Billionaire space race
The flamboyant, London-born founder of Virgin Atlantic Airways wasn’t supposed to fly until later this summer. But he assigned himself to an earlier flight after Bezos announced plans to ride his own rocket into space from Texas on July 20, the 52nd anniversary of the Apollo 11 moon landing.
Branson, who has kite-surfed the English Channel and attempted to circle the world in a hot-air balloon, denied he was trying to beat Bezos.
Another one of Branson’s chief rivals in the space-tourism race among the world’s richest men, SpaceX’s Elon Musk, arrived in New Mexico to witness the flight, wishing Branson via Twitter, “Godspeed!”
Bezos likewise sent his wishes for a safe and successful flight, though he also took to Twitter to enumerate the ways in which be believes his company’s rides will be better.
Bezos’ Blue Origin company intends to send tourists past the so-called Karman line 62 miles (100 kilometers) above Earth, which is is recognized by international aviation and aerospace federations as the threshold of space.
But NASA, the Air Force, the Federal Aviation Administration and some astrophysicists consider the boundary between the atmosphere and space to begin 50 miles (80 kilometers) up.

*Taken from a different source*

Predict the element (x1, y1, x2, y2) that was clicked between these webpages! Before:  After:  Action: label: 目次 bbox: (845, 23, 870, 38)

The risks to Branson and his crew were underscored in 2007, when a rocket motor test in California’s Mojave Desert left three workers dead, and in 2014, when a Virgin Galactic rocket plane broke apart during a test flight, killing one pilot and seriously injuring the other.
Showmanship
Ever the showman, Branson insisted on a global livestream of the Sunday morning flight and invited celebrities and former space station astronauts to the company’s Spaceport America base in New Mexico.
R&B singer Khalid was on hand to perform his new single “New Normal” — a nod to the dawning of space tourism — while CBS “Late Show” host Stephen Colbert served as the event’s master of ceremonies.

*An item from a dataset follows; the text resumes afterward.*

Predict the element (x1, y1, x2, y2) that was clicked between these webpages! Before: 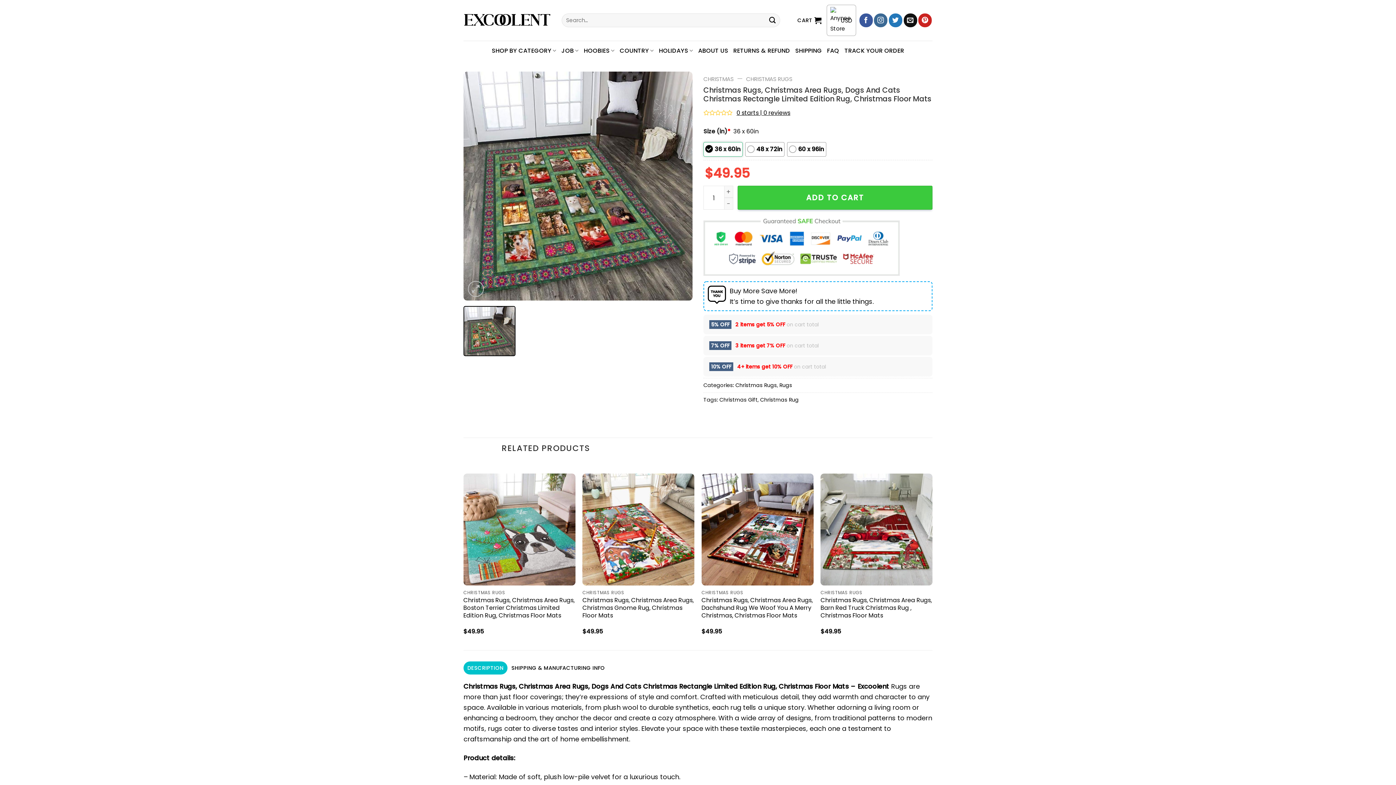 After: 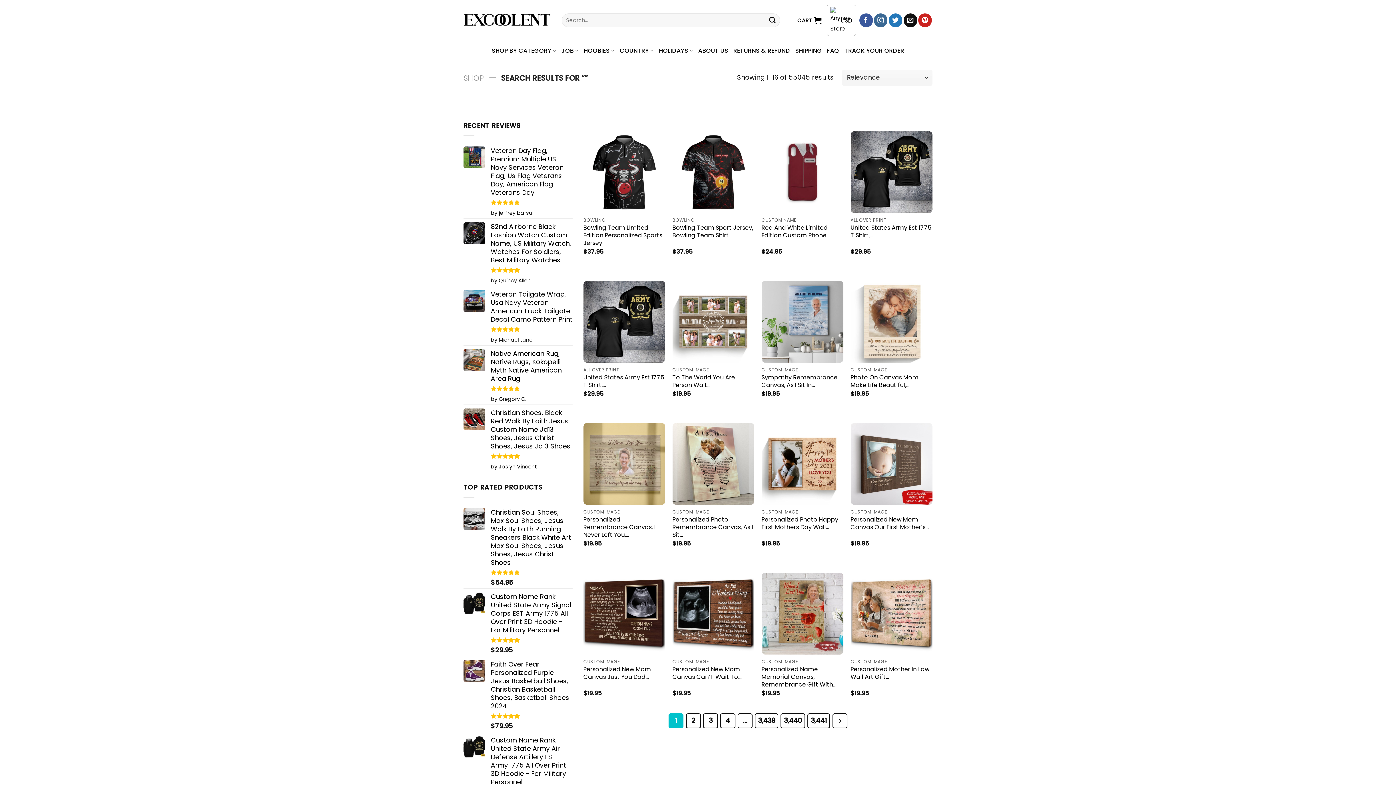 Action: label: Submit bbox: (765, 13, 779, 27)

Virgin Galactic already has more than 600 reservations from would-be space tourists, with tickets initially costing $250,000 apiece. Blue Origin is waiting for Bezos’ flight before announcing its ticket prices.
Musk’s SpaceX, which is already launching astronauts to the International Space Station for NASA and is building moon and Mars ships, is also competing for space tourism dollars. But its capsules will do more than make brief, up-and-down forays; they will go into orbit around the Earth, with seats costing well into the millions. Its first private flight is set for September.

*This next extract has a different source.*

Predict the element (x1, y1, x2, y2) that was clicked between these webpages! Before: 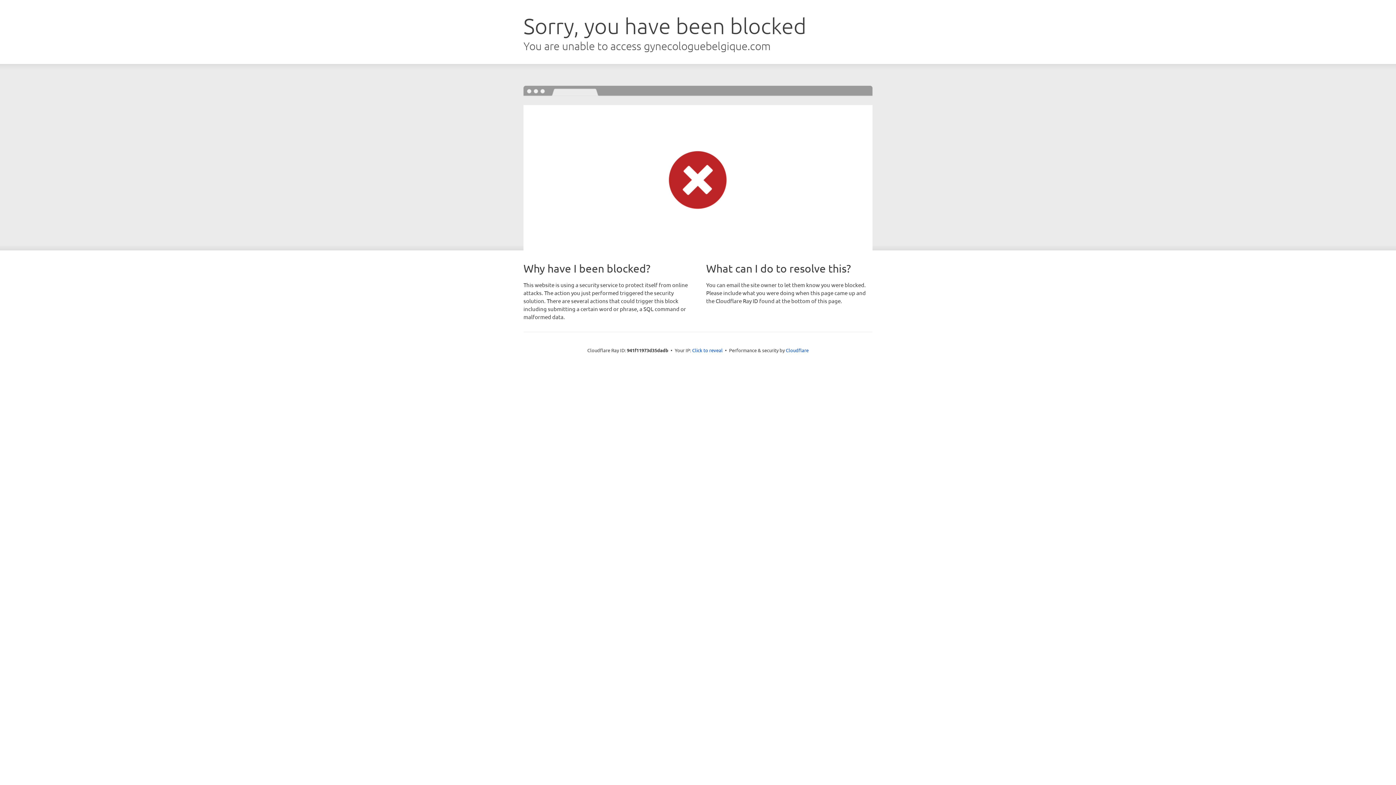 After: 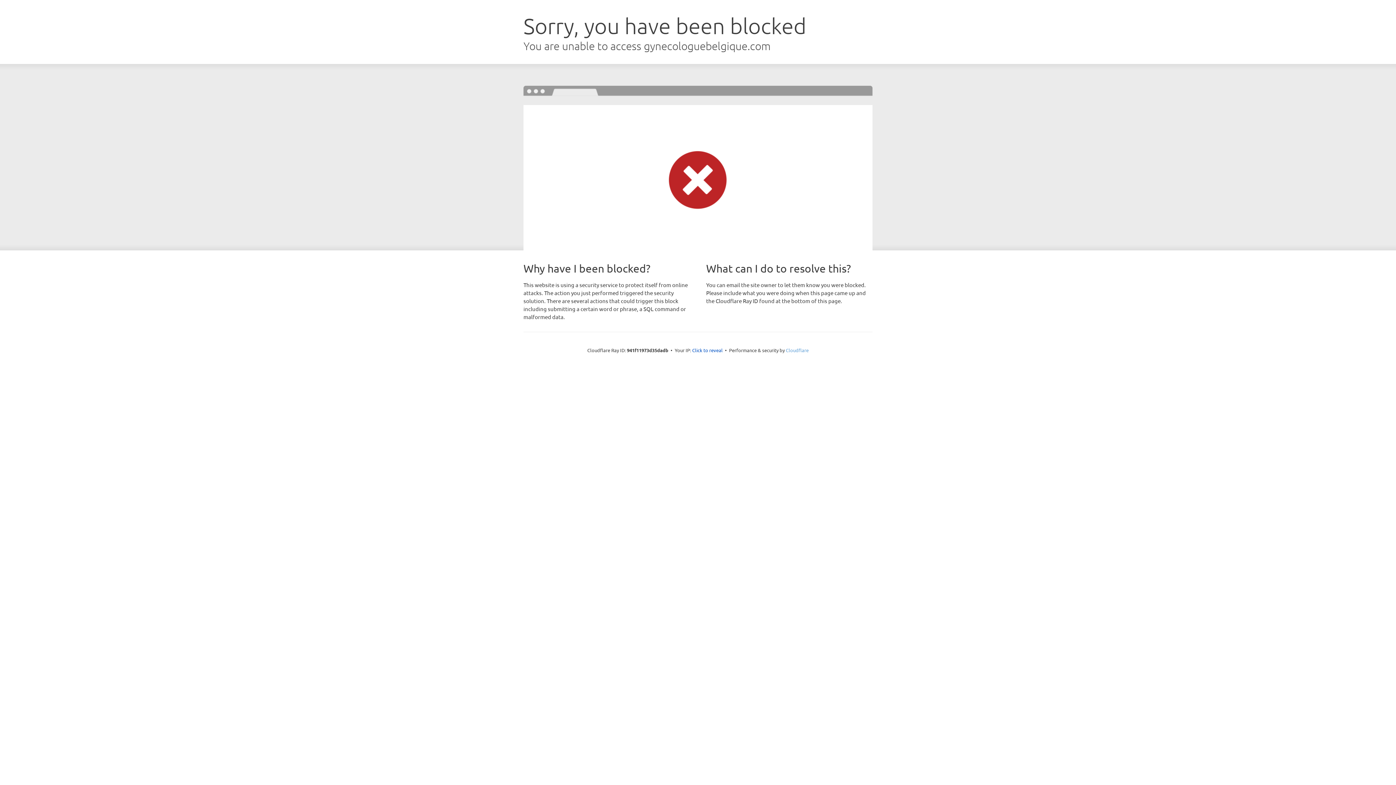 Action: bbox: (786, 347, 808, 353) label: Cloudflare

Musk himself has not committed to going into space anytime soon.
“It’s a whole new horizon out there, new opportunities, new destinations,” said former NASA astronaut Chris Ferguson, who commanded the last shuttle flight 10 years ago. He now works for Boeing, which is test-flying its own space capsule.
“This is really sort of like the advent of commercial air travel, only 100 years later,” Ferguson added. “There’s a lot waiting in the wings.”